Task details -
Could you output exactly the lines running from the one containing "Image resolution: width=1024" to the final line of the listing below, leaving out pictures?

Input records -
:::

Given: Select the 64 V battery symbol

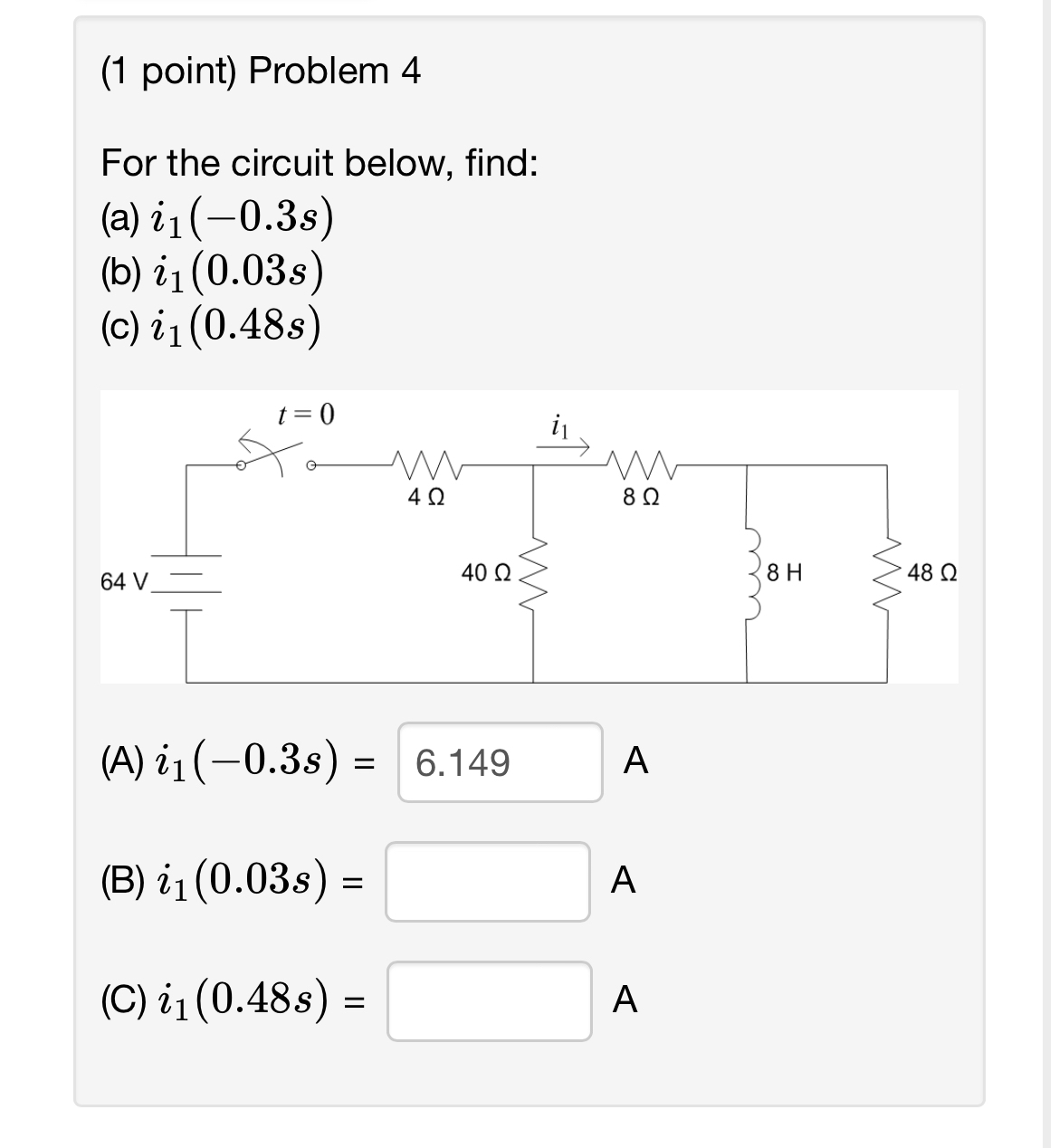Looking at the screenshot, I should [x=187, y=579].
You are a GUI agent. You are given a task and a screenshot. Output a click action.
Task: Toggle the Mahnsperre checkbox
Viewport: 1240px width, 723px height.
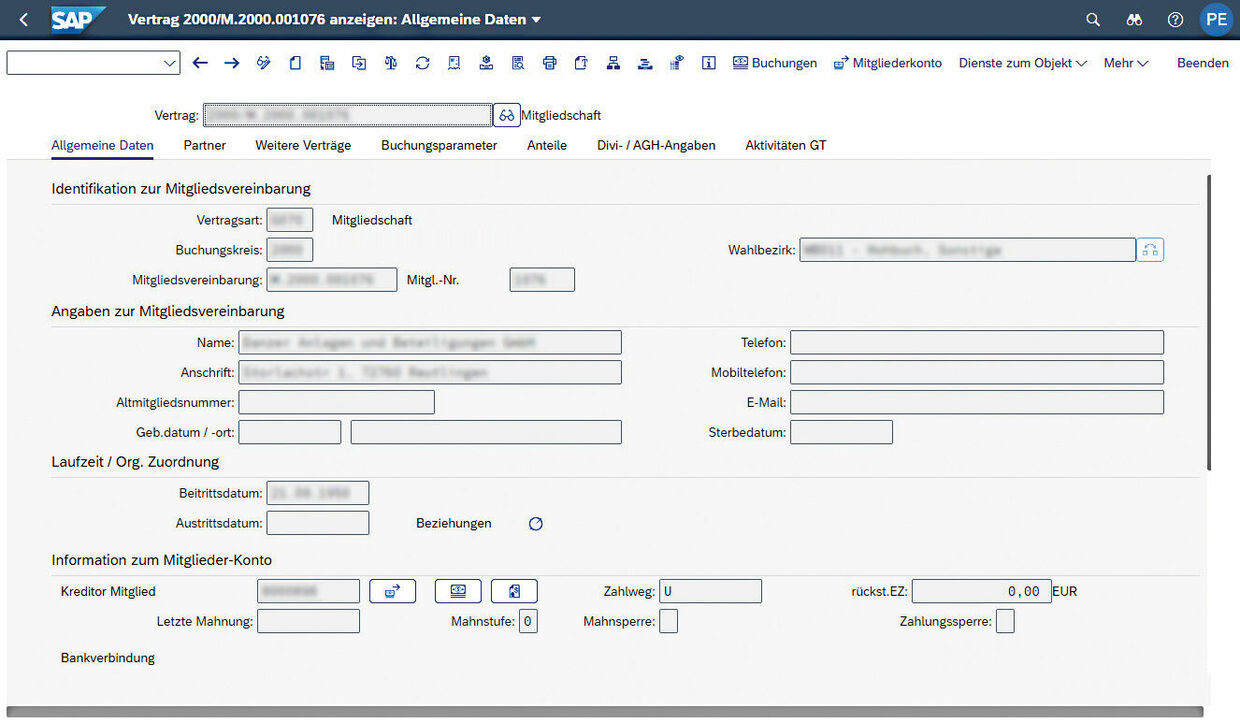tap(669, 622)
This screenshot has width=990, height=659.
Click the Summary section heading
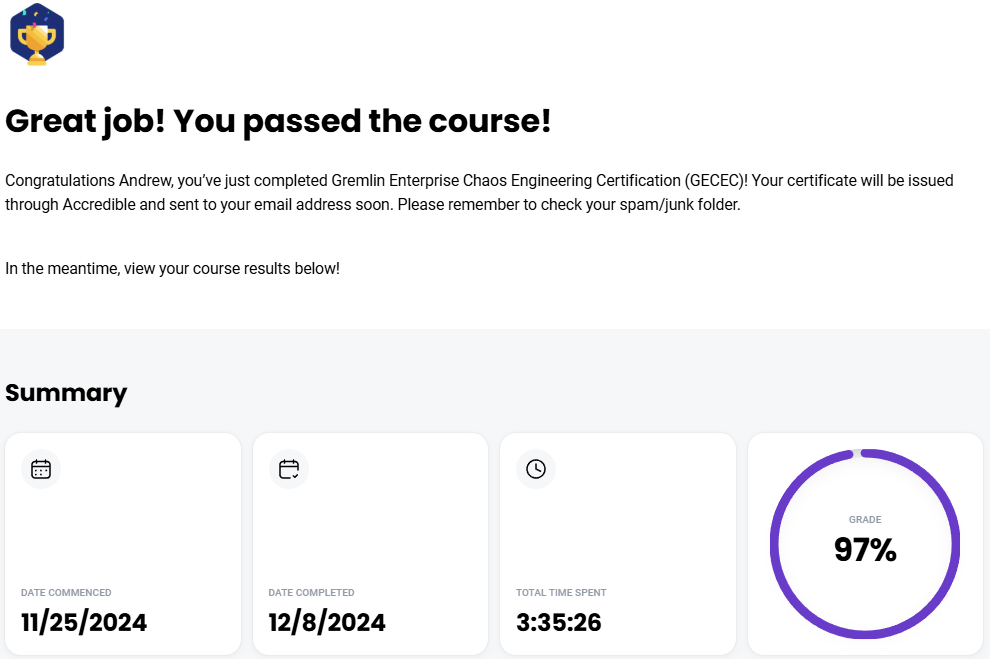point(66,393)
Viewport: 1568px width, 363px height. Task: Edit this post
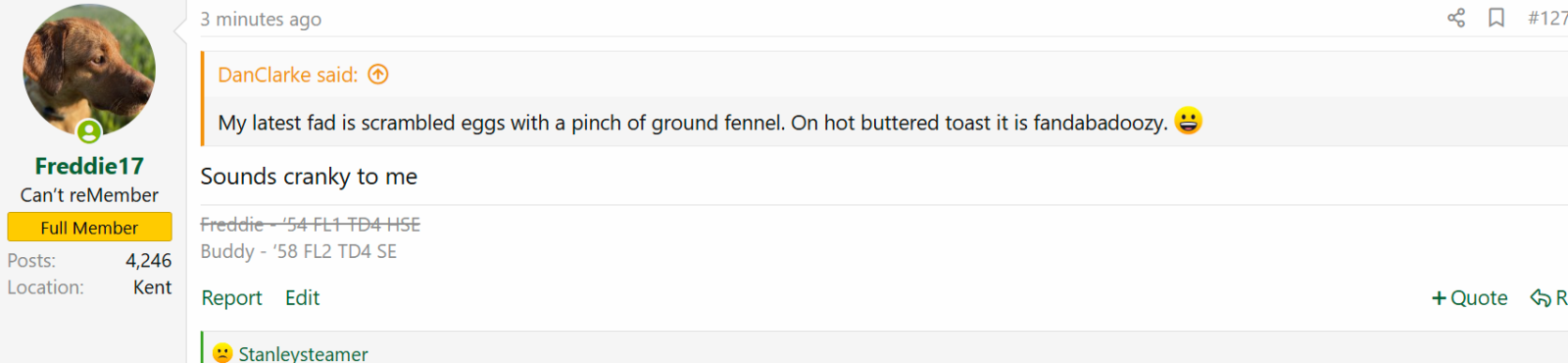point(302,298)
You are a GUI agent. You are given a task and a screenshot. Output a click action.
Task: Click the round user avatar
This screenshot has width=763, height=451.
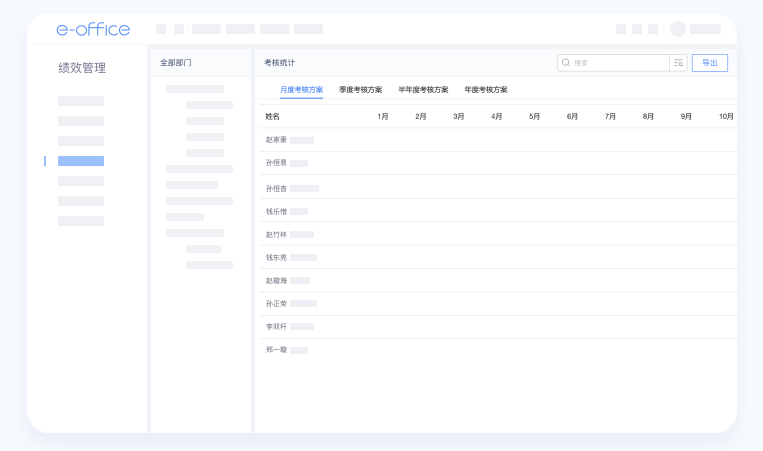tap(678, 29)
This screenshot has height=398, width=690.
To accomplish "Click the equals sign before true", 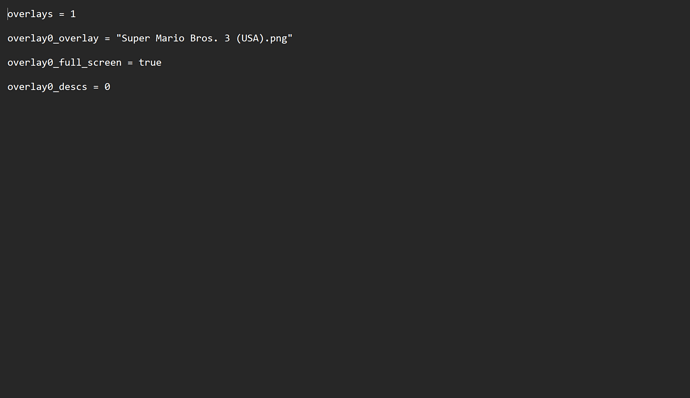I will pyautogui.click(x=130, y=63).
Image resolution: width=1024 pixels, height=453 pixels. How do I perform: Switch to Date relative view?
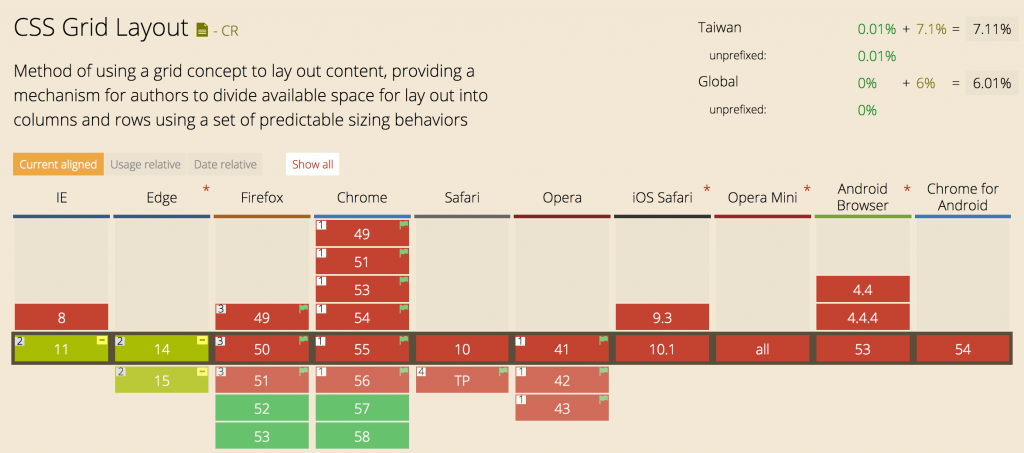coord(225,164)
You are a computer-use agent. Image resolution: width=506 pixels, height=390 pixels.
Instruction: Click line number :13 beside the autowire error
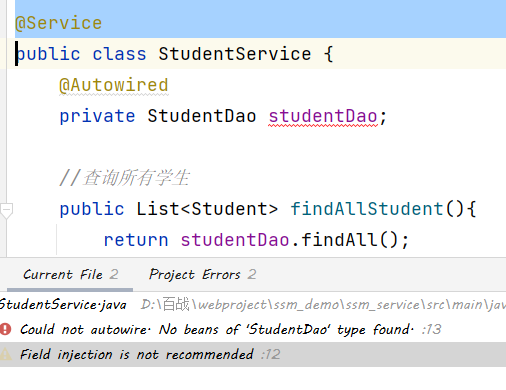click(x=431, y=329)
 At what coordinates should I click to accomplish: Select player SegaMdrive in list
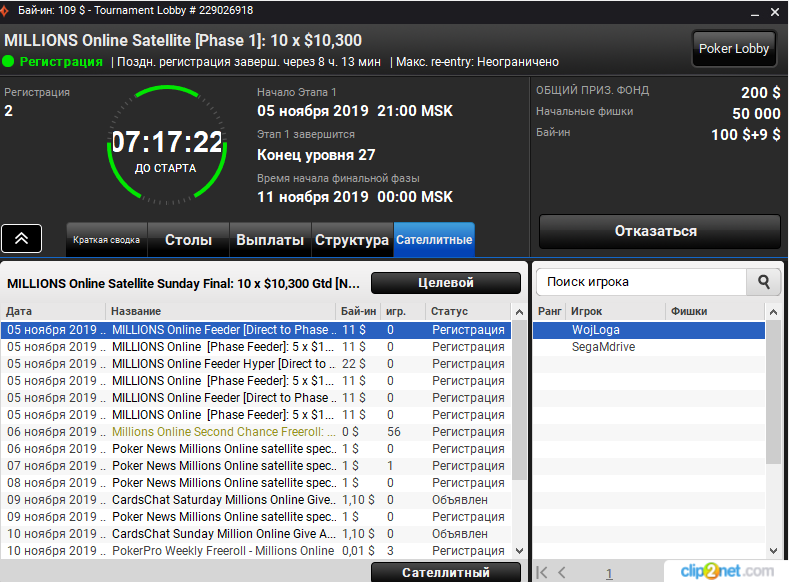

:::

Response below -
Image resolution: width=1024 pixels, height=453 pixels. How do I perform: Switch to Date relative view?
coord(225,164)
You are a computer-use agent. Image resolution: width=506 pixels, height=390 pixels.
Instruction: Click line number :13 beside the autowire error
click(x=431, y=329)
 At what coordinates should I click to accomplish: Select player SegaMdrive in list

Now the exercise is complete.